The import path changed from astro-icon to astro-icon/components, and the package now needs to be registered as an integration in astro.config.mjs. I also had to install @iconify-json/mdi for the Material Design Icons.

Migrating from npm to Bun

While I was at it, I switched from npm to Bun. The process was simple:

  1. Delete node_modules and package-lock.json
  2. Run bun install
  3. Update scripts in package.json to use bunx --bun

Build times went from ~1.6s to ~1.1s. Not a huge difference for a small site, but bun install is noticeably faster than npm install.

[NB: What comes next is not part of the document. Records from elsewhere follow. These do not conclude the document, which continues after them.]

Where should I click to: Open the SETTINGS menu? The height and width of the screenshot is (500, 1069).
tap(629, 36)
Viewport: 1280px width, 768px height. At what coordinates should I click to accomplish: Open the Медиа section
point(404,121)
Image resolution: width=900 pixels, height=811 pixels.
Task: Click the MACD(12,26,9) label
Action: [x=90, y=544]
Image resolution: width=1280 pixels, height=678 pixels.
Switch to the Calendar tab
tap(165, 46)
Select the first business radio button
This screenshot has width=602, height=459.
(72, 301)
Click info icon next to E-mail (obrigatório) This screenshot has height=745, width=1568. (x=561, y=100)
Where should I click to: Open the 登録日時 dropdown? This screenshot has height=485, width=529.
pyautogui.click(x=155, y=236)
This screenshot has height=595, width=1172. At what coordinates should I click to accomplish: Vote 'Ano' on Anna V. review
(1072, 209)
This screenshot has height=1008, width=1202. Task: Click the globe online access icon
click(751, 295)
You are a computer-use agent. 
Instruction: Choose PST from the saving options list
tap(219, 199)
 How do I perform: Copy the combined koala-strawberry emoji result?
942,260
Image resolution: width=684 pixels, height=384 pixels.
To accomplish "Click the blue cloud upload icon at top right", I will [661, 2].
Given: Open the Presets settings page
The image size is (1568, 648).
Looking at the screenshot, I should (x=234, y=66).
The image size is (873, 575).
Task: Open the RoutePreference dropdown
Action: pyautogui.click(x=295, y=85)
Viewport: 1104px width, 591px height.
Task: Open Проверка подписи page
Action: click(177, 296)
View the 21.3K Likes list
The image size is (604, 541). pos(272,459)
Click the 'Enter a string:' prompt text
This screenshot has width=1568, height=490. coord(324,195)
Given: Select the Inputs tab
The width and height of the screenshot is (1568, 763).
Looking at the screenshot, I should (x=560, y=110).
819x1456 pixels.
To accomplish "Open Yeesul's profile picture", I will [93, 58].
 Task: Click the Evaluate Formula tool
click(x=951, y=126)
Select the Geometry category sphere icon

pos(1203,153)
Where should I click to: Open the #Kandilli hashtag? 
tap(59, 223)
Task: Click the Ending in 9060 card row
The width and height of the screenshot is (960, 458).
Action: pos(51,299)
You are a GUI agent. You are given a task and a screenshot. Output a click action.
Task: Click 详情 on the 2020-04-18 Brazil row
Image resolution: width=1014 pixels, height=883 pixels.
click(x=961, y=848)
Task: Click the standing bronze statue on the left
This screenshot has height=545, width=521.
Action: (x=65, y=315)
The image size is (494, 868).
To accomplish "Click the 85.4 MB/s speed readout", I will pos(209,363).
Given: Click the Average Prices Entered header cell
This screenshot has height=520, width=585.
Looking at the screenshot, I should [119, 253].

What I Fixed Along the Way

The migration was also a chance to fix bugs I’d been ignoring:

  • An extra } in the Header CSS that broke styles
  • width: 100vph (not a real unit) → 100%
  • A typo in the class name porfolioportfolio
  • margin-top: 1rem 0 (invalid shorthand) → margin: 1rem 0
  • Empty alt attributes on images
  • A duplicate color property in a hover state
  • The component BackButtom.astroBackButton.astro

The Redesign

With clean code as a foundation, I redesigned the entire site:

  • New color palette — Navy, Teal, Sky Blue, and Beige
  • Homepage — Hero section with CTA buttons, skills grid, open source preview, and dev setup
  • About page — Full career timeline from 1988 to 2026
  • Open Source page — Showcasing my Go and Rust projects
  • Portfolio — Redesigned cards with tech tags
  • Footer — Consistent across all pages with social links
  • 404 page — Custom error page
  • SEO — robots.txt, og:image, meta author, dynamic descriptions

Tools I Used

I used Claude Code extensively throughout this process. It helped me read the migration guides, identify breaking changes, update all the files, and catch bugs. Having an AI assistant that can read documentation, understand the codebase, and make changes across multiple files simultaneously made this migration much faster than doing it manually.

Lessons Learned

  1. Don’t fear major version jumps — Astro’s migration guides are thorough. Read them carefully and make changes methodically.
  2. Fix bugs while you’re in there — A migration is the perfect time to clean up technical debt.
  3. CSS custom properties save time — Changing the entire color palette was just editing 4 variables.
  4. Bun is a drop-in replacement — The migration from npm took about 2 minutes.
  5. Use AI tools — They’re great for tedious migration work and catching things you’d miss.

Result

The site went from a basic template with a logo and avatar to a full professional portfolio with 6 pages, optimized images, proper SEO, and a consistent design system. And it all deploys automatically on Vercel with every git push.

If you’re still on an old version of Astro, I’d encourage you to make the jump. The new Content Layer API alone is worth it.